Dataset records section start

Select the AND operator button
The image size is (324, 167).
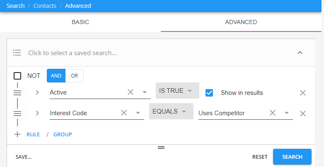[56, 76]
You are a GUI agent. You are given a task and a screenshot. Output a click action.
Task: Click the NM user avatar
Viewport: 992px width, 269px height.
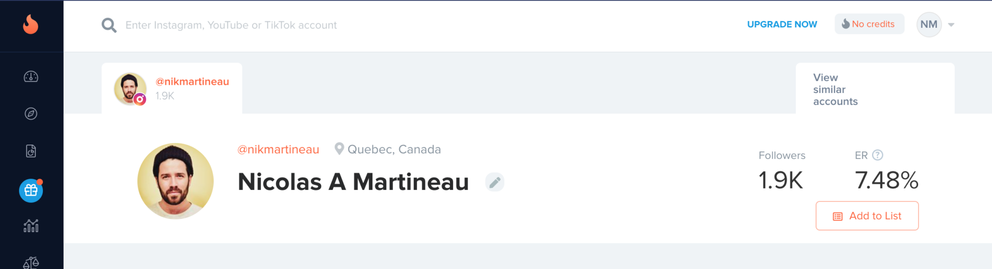(928, 24)
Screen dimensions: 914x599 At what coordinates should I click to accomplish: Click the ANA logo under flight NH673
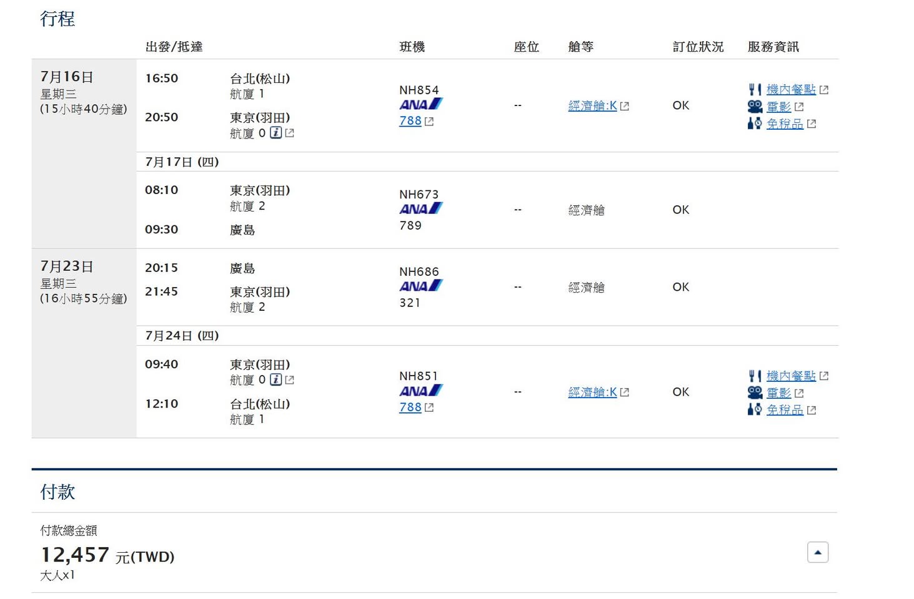pos(420,208)
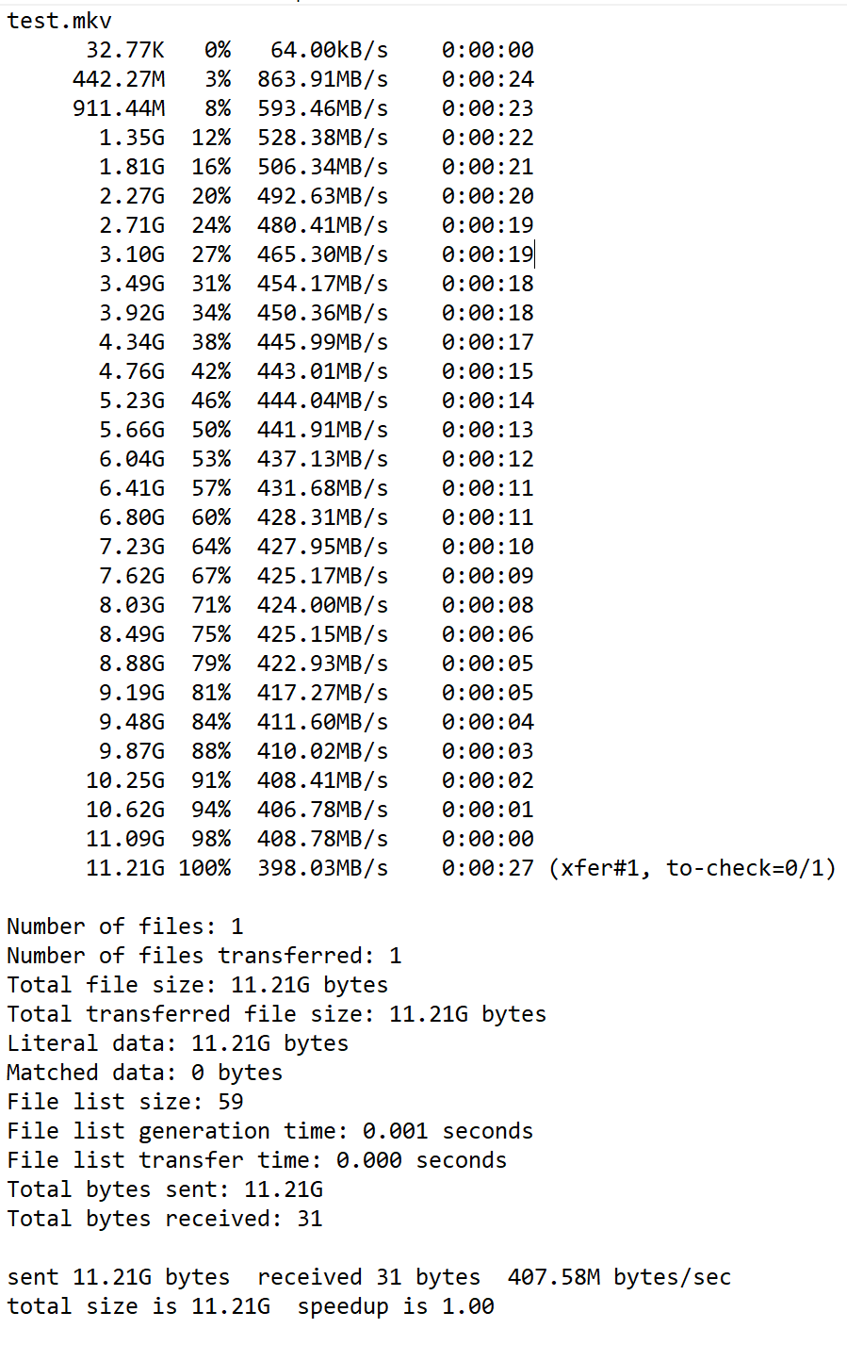
Task: Click the 'Matched data: 0 bytes' line
Action: tap(144, 1073)
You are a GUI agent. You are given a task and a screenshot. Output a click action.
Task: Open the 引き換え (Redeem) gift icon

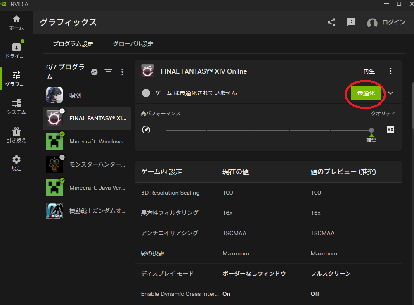tap(16, 135)
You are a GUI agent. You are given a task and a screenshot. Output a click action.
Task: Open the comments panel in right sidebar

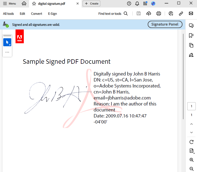pyautogui.click(x=191, y=26)
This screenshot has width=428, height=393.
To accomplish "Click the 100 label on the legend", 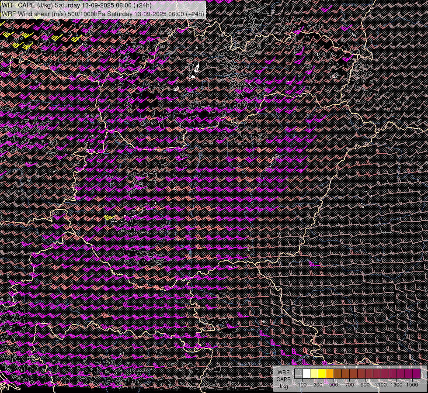I will point(302,385).
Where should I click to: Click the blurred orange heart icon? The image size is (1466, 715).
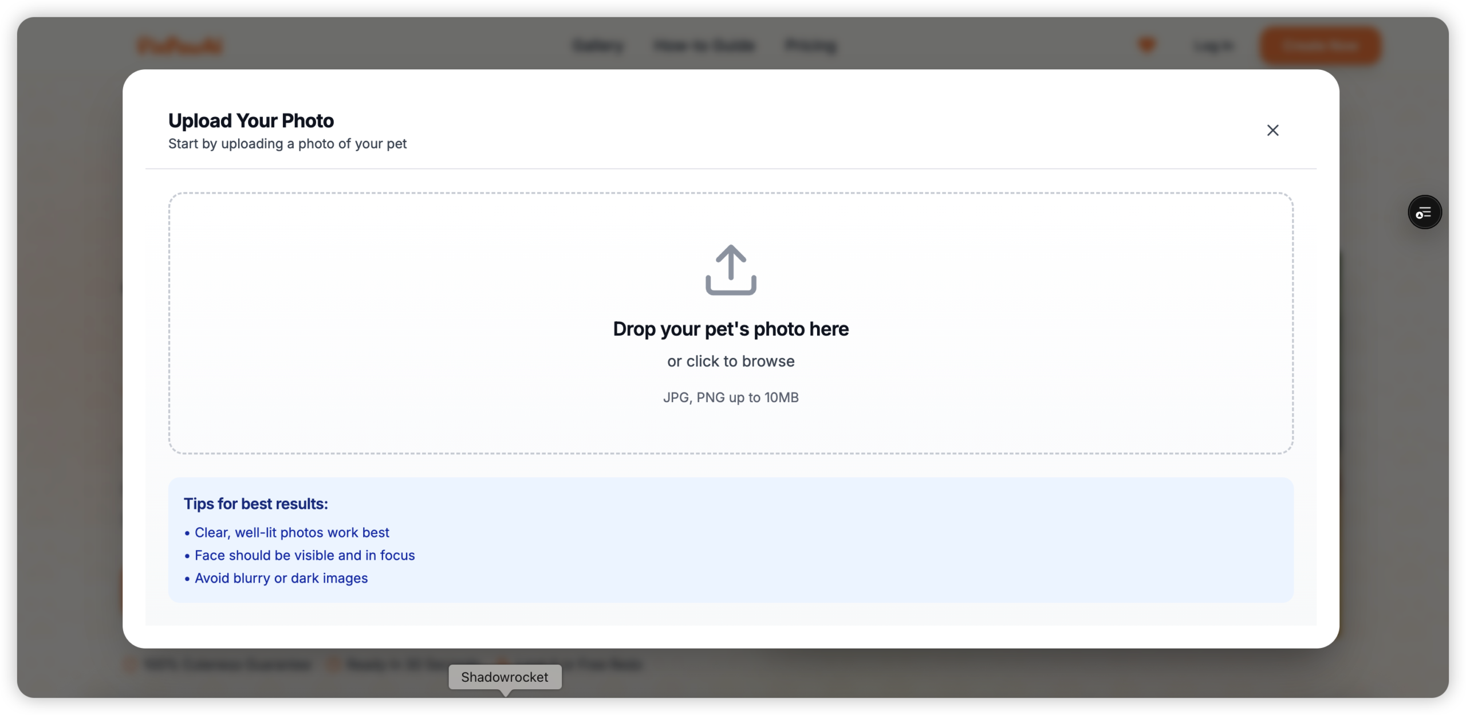(x=1146, y=45)
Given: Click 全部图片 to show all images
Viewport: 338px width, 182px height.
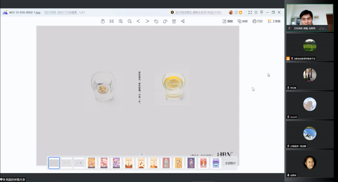Looking at the screenshot, I should click(231, 163).
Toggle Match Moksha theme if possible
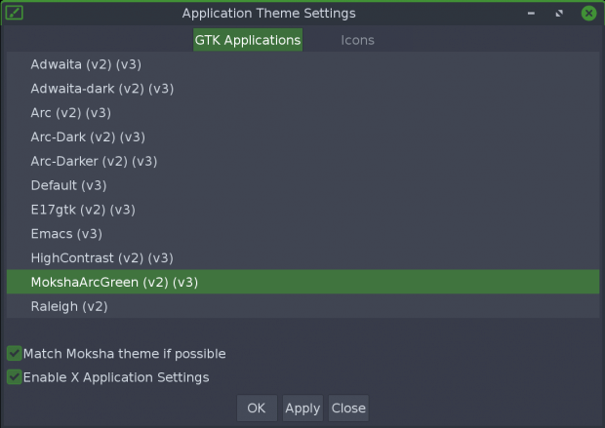This screenshot has width=605, height=428. tap(15, 353)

Dataset records section end

Task description: Leave the pictures out. Transcribe exactly the lines from the one with "Viewport: 338px width, 182px height." through the end of the records.

Reply to the exercise:
Viewport: 338px width, 182px height.
Looking at the screenshot, I should click(231, 163).
Toggle Match Moksha theme if possible
This screenshot has width=605, height=428. tap(15, 353)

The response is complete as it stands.